__Requirement__
Which lines of the records below contain the word "under"? Report each of them in full.
====== Material for the task
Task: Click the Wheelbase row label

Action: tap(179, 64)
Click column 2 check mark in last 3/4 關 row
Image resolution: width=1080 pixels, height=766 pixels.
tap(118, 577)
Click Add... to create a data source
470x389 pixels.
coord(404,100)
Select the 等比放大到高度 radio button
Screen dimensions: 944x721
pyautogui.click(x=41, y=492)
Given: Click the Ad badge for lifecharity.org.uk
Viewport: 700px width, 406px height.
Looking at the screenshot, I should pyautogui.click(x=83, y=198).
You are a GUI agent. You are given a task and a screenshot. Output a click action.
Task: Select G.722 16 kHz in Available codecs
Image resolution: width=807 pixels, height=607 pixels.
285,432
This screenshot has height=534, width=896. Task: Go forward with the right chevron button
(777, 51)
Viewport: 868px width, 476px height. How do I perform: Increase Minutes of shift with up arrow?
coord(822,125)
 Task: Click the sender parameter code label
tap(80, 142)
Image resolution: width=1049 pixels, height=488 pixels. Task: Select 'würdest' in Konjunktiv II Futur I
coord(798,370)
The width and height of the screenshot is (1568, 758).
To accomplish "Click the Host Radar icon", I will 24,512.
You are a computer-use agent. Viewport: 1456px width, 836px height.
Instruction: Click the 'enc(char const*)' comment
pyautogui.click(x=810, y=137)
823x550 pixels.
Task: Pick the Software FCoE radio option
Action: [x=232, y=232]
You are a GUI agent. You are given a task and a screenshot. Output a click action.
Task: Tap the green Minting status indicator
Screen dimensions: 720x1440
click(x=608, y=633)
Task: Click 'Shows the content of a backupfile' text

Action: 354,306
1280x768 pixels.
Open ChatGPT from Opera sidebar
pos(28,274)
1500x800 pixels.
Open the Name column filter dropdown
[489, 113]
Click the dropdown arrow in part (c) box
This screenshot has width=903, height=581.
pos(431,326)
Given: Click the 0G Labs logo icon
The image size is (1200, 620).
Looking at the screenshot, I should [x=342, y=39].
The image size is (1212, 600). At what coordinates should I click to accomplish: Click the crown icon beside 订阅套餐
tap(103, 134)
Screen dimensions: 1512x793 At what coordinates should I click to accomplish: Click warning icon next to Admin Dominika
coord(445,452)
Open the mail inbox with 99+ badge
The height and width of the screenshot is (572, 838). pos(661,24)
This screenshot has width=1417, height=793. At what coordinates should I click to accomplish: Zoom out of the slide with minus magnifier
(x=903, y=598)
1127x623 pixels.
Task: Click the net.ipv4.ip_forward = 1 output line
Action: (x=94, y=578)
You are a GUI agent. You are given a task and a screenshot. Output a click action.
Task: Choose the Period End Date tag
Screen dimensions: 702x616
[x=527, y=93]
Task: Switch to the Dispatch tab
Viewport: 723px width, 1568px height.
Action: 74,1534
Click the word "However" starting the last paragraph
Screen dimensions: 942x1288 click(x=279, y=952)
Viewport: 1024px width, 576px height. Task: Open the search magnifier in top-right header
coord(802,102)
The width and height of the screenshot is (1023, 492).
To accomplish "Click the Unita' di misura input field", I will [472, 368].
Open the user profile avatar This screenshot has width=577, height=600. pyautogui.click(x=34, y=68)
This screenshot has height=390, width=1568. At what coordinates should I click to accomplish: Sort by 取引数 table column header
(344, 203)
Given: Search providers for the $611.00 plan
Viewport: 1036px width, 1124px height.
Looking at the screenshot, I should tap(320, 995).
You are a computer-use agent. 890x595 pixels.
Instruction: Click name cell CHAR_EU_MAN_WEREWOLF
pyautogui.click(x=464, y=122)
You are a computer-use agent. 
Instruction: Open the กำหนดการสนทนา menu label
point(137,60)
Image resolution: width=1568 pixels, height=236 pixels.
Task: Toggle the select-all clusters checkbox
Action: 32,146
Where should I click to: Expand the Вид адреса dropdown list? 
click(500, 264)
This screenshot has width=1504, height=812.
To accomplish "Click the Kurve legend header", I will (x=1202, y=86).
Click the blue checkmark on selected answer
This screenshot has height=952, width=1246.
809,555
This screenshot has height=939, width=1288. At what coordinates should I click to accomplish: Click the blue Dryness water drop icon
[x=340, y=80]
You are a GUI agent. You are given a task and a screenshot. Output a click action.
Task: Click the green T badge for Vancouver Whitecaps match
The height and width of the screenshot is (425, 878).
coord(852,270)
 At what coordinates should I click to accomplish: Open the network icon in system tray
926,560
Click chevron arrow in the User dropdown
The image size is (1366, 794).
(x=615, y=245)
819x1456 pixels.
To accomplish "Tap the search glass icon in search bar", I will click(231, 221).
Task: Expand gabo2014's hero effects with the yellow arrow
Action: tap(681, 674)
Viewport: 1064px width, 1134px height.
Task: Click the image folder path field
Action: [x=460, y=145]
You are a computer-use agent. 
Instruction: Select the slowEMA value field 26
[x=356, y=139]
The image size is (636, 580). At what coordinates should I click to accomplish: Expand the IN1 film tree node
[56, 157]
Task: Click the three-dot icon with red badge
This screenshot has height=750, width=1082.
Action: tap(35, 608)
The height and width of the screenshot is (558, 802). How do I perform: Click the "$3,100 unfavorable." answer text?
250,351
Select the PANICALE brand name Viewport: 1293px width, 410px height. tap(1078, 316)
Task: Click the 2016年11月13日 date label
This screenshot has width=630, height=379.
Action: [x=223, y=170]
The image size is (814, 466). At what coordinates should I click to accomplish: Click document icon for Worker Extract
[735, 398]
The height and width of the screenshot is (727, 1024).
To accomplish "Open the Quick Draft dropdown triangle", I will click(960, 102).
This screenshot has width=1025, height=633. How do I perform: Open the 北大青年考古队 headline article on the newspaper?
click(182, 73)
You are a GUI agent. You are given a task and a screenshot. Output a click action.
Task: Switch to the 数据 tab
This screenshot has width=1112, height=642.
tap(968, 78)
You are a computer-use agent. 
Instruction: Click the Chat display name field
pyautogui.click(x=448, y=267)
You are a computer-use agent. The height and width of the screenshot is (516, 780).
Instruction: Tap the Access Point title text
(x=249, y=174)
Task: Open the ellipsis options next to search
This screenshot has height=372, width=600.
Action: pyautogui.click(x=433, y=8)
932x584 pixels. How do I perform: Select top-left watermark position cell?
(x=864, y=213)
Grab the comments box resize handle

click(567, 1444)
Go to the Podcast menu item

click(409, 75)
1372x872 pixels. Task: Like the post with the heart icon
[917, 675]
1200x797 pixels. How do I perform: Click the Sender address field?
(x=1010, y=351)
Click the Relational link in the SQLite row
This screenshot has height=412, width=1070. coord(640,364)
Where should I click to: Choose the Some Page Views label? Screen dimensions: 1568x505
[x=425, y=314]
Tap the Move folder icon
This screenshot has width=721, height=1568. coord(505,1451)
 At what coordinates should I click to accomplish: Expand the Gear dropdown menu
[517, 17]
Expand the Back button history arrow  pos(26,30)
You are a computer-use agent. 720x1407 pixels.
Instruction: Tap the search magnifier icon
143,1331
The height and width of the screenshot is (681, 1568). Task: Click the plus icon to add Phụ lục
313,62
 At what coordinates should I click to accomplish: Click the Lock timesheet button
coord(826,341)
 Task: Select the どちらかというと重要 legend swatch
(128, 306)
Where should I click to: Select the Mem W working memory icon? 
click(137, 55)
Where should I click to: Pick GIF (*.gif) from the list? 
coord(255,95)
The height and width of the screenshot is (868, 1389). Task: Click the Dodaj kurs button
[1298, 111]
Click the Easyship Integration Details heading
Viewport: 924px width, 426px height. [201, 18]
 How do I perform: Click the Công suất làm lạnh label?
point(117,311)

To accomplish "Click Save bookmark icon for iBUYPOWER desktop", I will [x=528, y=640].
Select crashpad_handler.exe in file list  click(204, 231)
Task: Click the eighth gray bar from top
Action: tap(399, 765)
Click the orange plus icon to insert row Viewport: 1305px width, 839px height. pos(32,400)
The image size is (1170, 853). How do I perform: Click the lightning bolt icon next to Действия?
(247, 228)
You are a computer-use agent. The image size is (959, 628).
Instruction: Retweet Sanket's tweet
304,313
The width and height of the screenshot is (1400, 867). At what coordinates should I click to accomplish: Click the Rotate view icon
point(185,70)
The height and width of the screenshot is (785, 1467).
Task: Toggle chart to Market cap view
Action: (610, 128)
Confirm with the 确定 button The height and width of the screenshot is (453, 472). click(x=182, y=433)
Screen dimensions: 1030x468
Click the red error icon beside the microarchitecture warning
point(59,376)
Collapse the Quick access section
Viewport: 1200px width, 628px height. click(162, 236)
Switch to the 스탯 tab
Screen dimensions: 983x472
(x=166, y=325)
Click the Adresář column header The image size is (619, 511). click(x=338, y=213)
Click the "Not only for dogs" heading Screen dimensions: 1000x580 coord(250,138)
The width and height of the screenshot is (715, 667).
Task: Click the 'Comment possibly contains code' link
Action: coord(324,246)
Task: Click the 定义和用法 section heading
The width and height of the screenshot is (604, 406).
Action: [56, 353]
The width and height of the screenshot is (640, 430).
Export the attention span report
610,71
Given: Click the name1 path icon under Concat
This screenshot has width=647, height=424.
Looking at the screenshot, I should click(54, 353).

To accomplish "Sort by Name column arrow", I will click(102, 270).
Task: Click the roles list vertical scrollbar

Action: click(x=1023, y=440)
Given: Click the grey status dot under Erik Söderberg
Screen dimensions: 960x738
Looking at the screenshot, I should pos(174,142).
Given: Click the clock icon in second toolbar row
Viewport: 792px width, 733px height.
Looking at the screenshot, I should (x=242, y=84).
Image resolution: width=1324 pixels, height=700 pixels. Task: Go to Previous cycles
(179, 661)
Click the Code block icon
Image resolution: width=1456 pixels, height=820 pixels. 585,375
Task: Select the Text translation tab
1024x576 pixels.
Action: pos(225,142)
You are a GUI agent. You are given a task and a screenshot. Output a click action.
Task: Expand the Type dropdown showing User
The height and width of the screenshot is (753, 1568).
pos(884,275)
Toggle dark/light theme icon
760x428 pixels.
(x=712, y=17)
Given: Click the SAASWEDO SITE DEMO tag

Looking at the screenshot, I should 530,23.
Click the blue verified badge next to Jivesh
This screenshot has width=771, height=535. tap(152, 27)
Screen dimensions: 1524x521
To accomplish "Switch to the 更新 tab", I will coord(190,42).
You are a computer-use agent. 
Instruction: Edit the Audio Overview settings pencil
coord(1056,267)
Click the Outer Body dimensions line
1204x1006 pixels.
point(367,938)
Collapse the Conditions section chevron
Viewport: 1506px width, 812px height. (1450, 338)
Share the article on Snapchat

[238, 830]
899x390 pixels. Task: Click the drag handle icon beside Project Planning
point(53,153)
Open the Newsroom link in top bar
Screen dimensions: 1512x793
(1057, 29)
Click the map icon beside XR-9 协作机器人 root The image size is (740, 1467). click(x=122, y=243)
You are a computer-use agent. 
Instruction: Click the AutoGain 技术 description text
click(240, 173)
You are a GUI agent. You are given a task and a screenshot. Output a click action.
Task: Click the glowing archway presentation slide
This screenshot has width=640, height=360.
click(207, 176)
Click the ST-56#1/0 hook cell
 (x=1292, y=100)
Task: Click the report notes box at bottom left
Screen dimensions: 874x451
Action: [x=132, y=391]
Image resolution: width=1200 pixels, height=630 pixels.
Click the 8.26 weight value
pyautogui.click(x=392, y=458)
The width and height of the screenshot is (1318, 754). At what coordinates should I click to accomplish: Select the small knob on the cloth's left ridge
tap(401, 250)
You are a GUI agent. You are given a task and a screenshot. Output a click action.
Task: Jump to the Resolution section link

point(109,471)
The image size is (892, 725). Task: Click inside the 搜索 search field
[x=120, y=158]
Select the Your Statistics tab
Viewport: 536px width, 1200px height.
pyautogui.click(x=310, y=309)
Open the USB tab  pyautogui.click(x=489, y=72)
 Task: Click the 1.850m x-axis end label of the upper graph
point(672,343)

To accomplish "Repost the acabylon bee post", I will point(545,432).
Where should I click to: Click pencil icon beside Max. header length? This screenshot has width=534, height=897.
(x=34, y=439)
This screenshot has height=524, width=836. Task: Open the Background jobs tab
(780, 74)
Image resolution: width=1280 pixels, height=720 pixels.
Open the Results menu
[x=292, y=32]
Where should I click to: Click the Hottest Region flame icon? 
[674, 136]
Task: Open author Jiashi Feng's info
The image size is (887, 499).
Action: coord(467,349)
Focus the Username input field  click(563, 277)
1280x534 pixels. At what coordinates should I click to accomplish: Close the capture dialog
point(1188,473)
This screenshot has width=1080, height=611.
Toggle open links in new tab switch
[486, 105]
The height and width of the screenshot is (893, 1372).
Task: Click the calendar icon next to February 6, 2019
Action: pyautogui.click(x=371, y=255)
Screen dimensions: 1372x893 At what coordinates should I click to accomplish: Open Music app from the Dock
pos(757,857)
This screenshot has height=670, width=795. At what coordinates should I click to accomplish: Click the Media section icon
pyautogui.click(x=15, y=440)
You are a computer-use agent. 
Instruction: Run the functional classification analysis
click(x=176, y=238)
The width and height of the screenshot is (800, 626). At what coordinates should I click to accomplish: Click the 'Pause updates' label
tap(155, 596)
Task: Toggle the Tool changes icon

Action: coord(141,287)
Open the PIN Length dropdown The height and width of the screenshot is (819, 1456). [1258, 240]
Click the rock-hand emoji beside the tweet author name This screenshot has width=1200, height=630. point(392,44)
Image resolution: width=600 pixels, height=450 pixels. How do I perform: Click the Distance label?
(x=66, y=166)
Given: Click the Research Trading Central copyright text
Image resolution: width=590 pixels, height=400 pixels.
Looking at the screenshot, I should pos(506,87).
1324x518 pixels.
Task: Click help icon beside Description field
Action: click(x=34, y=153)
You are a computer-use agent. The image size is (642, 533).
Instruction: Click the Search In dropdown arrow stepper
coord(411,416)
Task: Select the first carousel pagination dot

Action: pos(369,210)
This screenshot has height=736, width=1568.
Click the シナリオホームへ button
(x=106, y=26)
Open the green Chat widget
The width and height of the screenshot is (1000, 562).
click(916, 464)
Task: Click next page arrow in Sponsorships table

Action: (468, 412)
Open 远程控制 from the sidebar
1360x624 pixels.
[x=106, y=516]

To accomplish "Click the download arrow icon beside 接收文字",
============
__Solved exercise__
Given: Click the name1 path icon under Concat
Given: Click the grey status dot under Erik Söderberg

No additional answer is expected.